Rules on the professional standards that an advocate needs to maintain are mentioned in Chapter II, Part VI of the Bar Council of India Rules.
These rules have been placed there under section 49(1)(c) of the Advocates Act, 1961.

RULES ON AN ADVOCATE’S DUTY TOWARDS THE COURT

1. Act in a dignified manner

During the presentation of his case and also while acting before a court, an advocate should act in a dignified manner. He should at all times
conduct himself with self-respect. However, whenever there is proper ground for serious complaint against a judicial officer, the advocate has a
right and duty to submit his grievance to proper authorities.

2. Respect the court


An advocate should always show respect towards the court. An advocate has to bear in mind that the dignity and respect maintained towards
judicial office is essential for the survival of a free community.

3. Not communicate in private

An advocate should not communicate in private to a judge with regard to any matter pending before the judge or any other judge. An advocate
should not influence the decision of a court in any matter using illegal or improper means such as coercion, bribe etc.

4. Refuse to act in an illegal manner towards the opposition

An advocate should refuse to act in an illegal or improper manner towards the opposing counsel or the opposing parties. He shall also use his best
efforts to restrain and prevent his client from acting in any illegal, improper manner or use unfair practices in any mater towards the judiciary,
opposing counsel or the opposing parties.

5. Refuse to represent clients who insist on unfair means

An advocate shall refuse to represent any client who insists on using unfair or improper means. An advocate shall excise his own judgment in
such matters. He shall not blindly follow the instructions of the client. He shall be dignified in use of his language in correspondence and during
arguments in court. He shall not scandalously damage the reputation of the parties on false grounds during pleadings. He shall not use
unparliamentary language during arguments in the court.

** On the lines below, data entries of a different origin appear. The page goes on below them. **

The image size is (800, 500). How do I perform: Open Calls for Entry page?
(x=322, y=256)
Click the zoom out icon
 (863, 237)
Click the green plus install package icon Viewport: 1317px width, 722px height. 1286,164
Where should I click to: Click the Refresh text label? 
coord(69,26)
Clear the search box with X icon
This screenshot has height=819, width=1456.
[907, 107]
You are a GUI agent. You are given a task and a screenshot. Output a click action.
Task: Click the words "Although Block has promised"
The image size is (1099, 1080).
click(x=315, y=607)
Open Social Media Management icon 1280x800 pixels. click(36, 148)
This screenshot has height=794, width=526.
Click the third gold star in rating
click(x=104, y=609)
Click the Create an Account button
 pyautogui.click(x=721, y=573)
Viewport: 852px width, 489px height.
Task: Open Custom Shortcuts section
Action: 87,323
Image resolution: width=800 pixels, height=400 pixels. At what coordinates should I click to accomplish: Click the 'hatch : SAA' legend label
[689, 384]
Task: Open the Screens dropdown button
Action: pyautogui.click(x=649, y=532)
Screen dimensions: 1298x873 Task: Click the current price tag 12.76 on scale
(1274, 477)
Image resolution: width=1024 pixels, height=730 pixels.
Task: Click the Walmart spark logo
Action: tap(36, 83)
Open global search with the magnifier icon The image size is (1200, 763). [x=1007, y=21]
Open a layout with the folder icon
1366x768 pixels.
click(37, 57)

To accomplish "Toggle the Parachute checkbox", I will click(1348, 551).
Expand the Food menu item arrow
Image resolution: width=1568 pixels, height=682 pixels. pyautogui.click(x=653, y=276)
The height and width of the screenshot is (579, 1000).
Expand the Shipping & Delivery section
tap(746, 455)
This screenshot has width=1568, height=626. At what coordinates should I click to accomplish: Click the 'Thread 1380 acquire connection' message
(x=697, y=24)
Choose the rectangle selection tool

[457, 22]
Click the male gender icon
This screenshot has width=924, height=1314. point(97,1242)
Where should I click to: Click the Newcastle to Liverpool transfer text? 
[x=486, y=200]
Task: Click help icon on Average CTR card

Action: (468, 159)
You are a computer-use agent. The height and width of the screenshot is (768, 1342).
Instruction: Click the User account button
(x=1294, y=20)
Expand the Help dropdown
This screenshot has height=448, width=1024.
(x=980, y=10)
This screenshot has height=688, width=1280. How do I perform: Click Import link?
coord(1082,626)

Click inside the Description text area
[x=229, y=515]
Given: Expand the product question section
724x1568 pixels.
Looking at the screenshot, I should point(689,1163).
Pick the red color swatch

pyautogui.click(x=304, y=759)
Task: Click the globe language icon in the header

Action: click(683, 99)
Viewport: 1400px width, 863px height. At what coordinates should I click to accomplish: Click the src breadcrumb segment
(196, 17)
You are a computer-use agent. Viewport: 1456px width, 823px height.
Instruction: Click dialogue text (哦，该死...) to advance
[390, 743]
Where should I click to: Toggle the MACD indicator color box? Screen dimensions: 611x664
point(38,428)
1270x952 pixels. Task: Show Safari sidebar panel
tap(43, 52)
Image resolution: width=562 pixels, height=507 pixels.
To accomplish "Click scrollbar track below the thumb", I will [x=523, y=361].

6. Appear in proper dress code

An advocate should appear in court at all times only in the dress prescribed under the Bar Council of India Rules and his appearance should
always be presentable.

7. Refuse to appear in front of relations

An advocate should not enter appearance, act, plead or practice in any way before a judicial authority if the sole or any member of the bench is
related to the advocate as father, grandfather, son, grandson, uncle, brother, nephew, first cousin, husband, wife, mother, daughter, sister, aunt,
niece, father-in-law, mother-in-law, son-in-law, brother-in-law daughter-in-law or sister-in-law.

8. Not to wear bands or gowns in public places

An advocate should not wear bands or gowns in public places other than in courts, except on such ceremonial occasions and at such places as the
Bar Council of India or as the court may prescribe.

9. Not represent establishments of which he is a member

An advocate should not appear in or before any judicial authority, for or against any establishment if he is a member of the management of the
establishment. This rule does not apply to a member appearing as “amicus curiae” or without a fee on behalf of the Bar Council, Incorporated
Law Society or a Bar Association.

10. Not appear in matters of pecuniary interest

An advocate should not act or plead in any matter in which he has financial interests. For instance, he should not act in a bankruptcy petition
when he is also a creditor of the bankrupt. He should also not accept a brief from a company of which he is a Director.

11. Not stand as surety for client

An advocate should not stand as a surety, or certify the soundness of a surety that his client requires for the purpose of any legal proceedings.